Geography plays a pivotal role in determining the accessibility and availability of cancer care services for patients. Unique barriers exist for patients in disparate geographic locations throughout the United States.1 Although there is a higher prevalence of the most common cancers in urban areas, mortality rates are higher in rural communities.2,3 Indeed, risk-adjusted cancer incidence has a broad variability across regions.4 This inequity in care outcomes is driven by a variety of factors, including accessibility of care, transportation challenges, access to nutritious foods, and support networks.
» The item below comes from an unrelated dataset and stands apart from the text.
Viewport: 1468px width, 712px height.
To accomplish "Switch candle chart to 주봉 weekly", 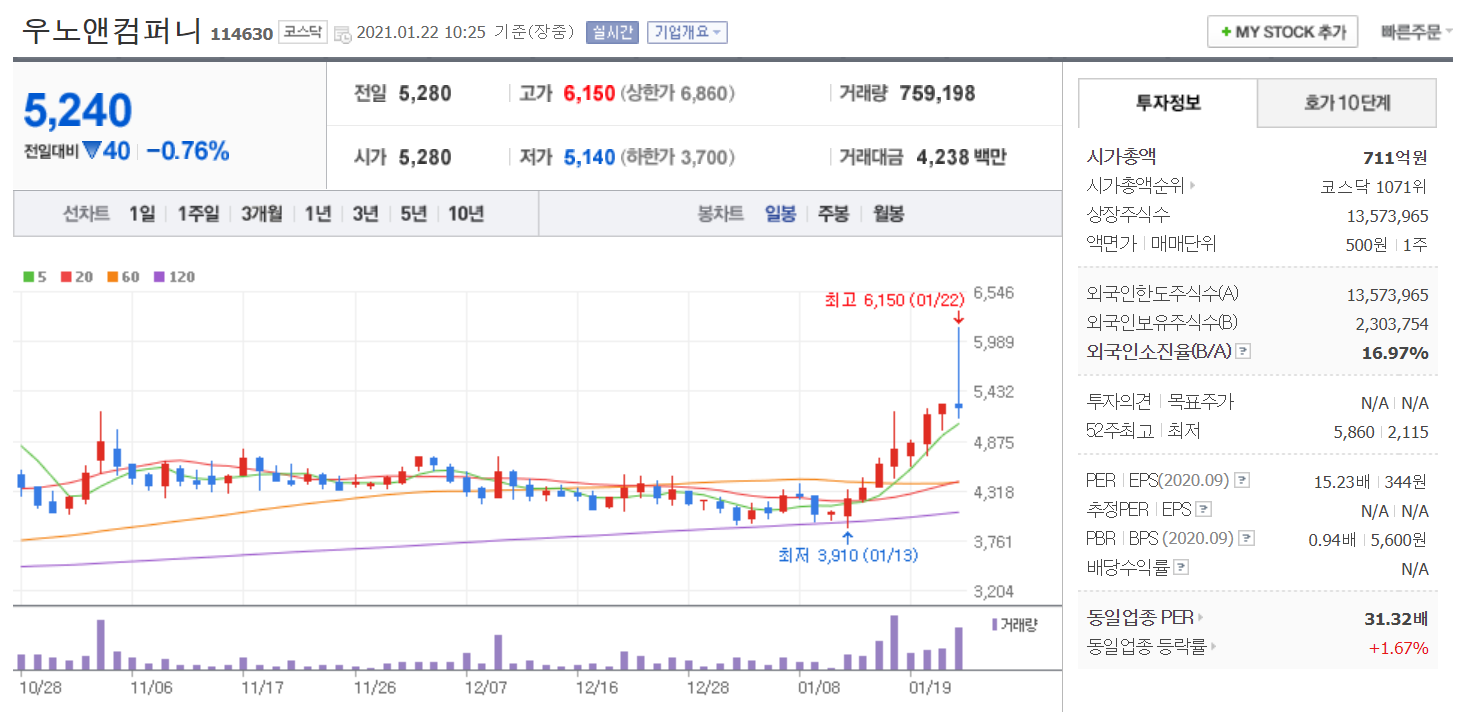I will pyautogui.click(x=833, y=214).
Urban and rural landscapes diverge significantly in relation to built environment, health care provider and specialist availability, environmental risk factors, and social determinants of health (SDoH).5 The burden associated with a cancer diagnosis is compounded by regional and cultural differences and systemic challenges, but there are emerging best practices to overcome these barriers. Understanding the interplay between geography and a patient’s access to cancer care services is crucial for addressing existing disparities and ensuring equitable health care provision across regions. By leveraging innovative policy and practice solutions, communities can begin to close care gaps and establish bidirectional trust between patients and providers across the care continuum, which is necessary to enact meaningful reforms.
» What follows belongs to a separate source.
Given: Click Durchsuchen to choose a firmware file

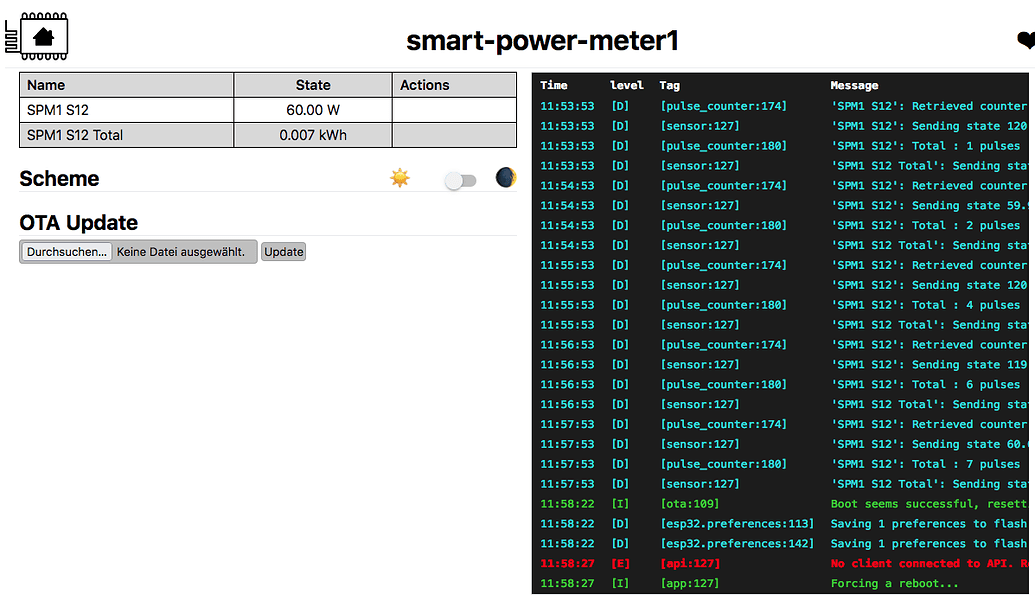Looking at the screenshot, I should [65, 251].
To advance the conversation on geographic disparities and strategies which mitigate associated barriers to care, NCCN hosted the Policy Summit “Cancer Across Geography” on June 15, 2023, at the National Press Club in Washington, DC. Through keynote addresses and multistakeholder panel discussions, this hybrid event explored recent advancements and current challenges associated with cancer care across geography, creating a forum for a diverse group of attendees to thoughtfully discuss policies and practices to advance high-quality, effective, efficient, equitable, and accessible cancer care for all. Speakers and attendees featured multidisciplinary clinicians, epidemiologists, community oncologists, researchers, payers, patient advocates, industry, providers, policymakers, and leaders representing underserved communities, among others.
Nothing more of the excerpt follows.